Rob Kosberg: Yeah. Yeah. I mean, if you’ve ever watched … Of course you’ve watched Christmas Vacation. We’re coming to that time of the year. Remember when he’s out front with the RV and he’s like, “Yeah,” and he’s dumping the sewage in the drain. I mean, you could do a lot of funny things. I mean, there has to be an educational value. You can’t be just funny stuff, because people will want it for the educational value. But I mean, look, we’ve done books for plumbers and they’ve done really, really well with it. We’ve done books for vets and you name it, but there has to be a plan surrounding the book, how it’s going to be used.

Here’s what I tell people. I’m like, “Look, if you’re coming to us thinking that just selling this for even $24.95 is what’s going to make you rich, then you’re wrong.” Right? So anybody that just thinks the book is what’s going to make me rich is wrong. They’re being shortsighted. No, the book is the cheapest way people can enter your world. But when people enter your world this inexpensive way, you’ve now captivated them and you’ve positioned yourself as an authority to get them to write you bigger checks. That’s the whole idea. And if you’re selling balloons, you can’t get bigger checks. Right? If you’re selling low-ticket. But if you have something that’s valuable and high-ticket, you can get it.
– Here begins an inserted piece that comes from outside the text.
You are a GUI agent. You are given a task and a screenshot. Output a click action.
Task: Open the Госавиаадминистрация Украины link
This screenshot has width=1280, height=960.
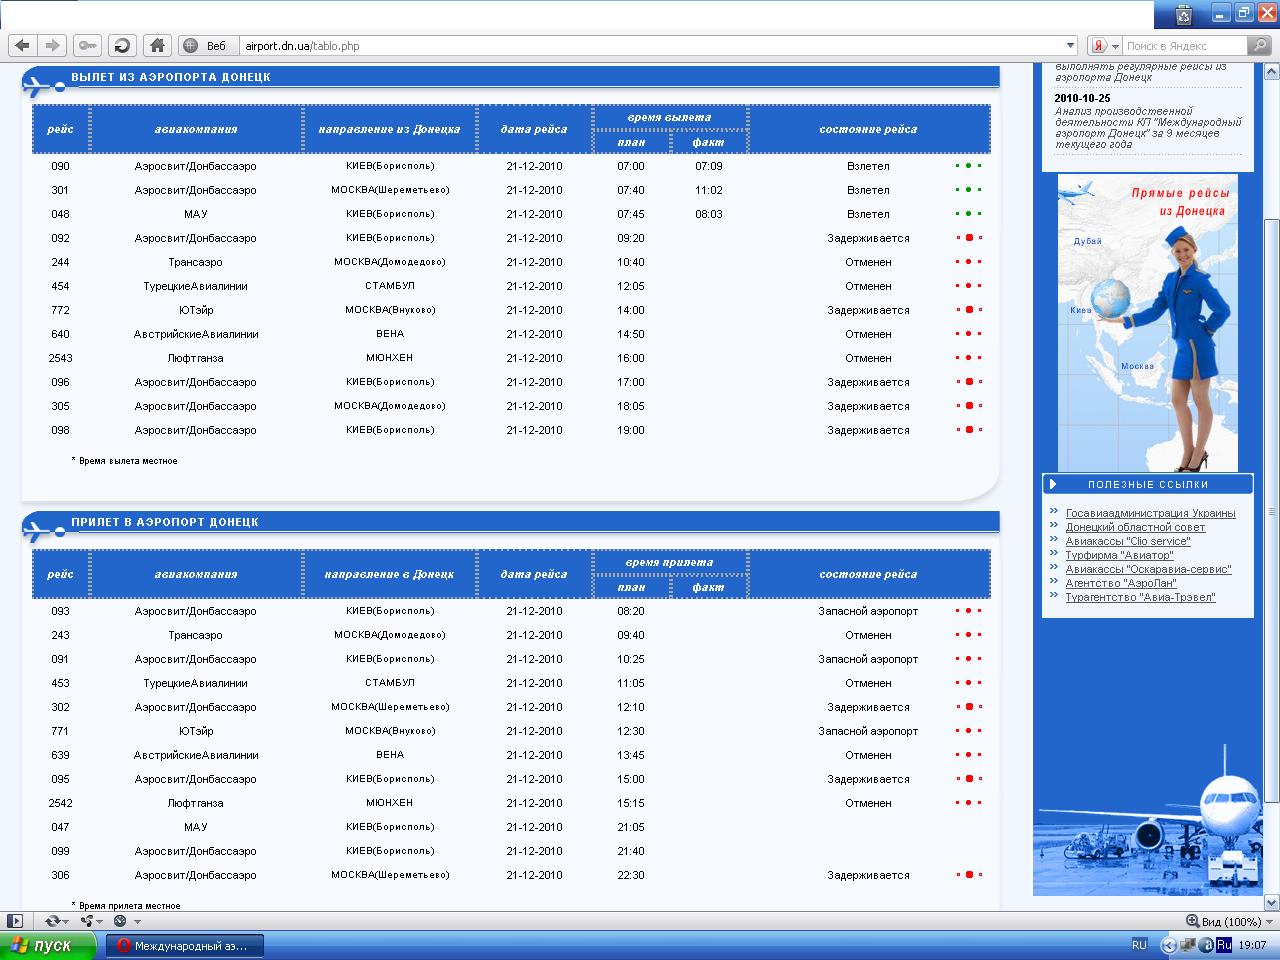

Jake Randall: So we wrote a book for our business, and it’s been a real game changer for us.

Rob Kosberg: Well, there it is.

Jake Randall: We have a personal witness to you guys that it’s a real … definitely can make a big difference in your business. But think that, well, I wanted to kind of pick a plumber because I think some people think, “Well, there’s not a place for me or my business.” But I think there probably this for any business. Well, most businesses, except for the ones you identified.

Rob Kosberg: Yeah. just think high-ticket. If you have something for sale that’s $1,000 or more, then you can get a book to help you to sell more of that. Then you just have to do the math. How many of them do I have to sell to pay for itself? I mean, one good book can … You can write it for a decade. I mean, you really can. You don’t have to write a new book. I do for my businesses, but you don’t have to write a new book every six months. You can ride one great book for a long, long time.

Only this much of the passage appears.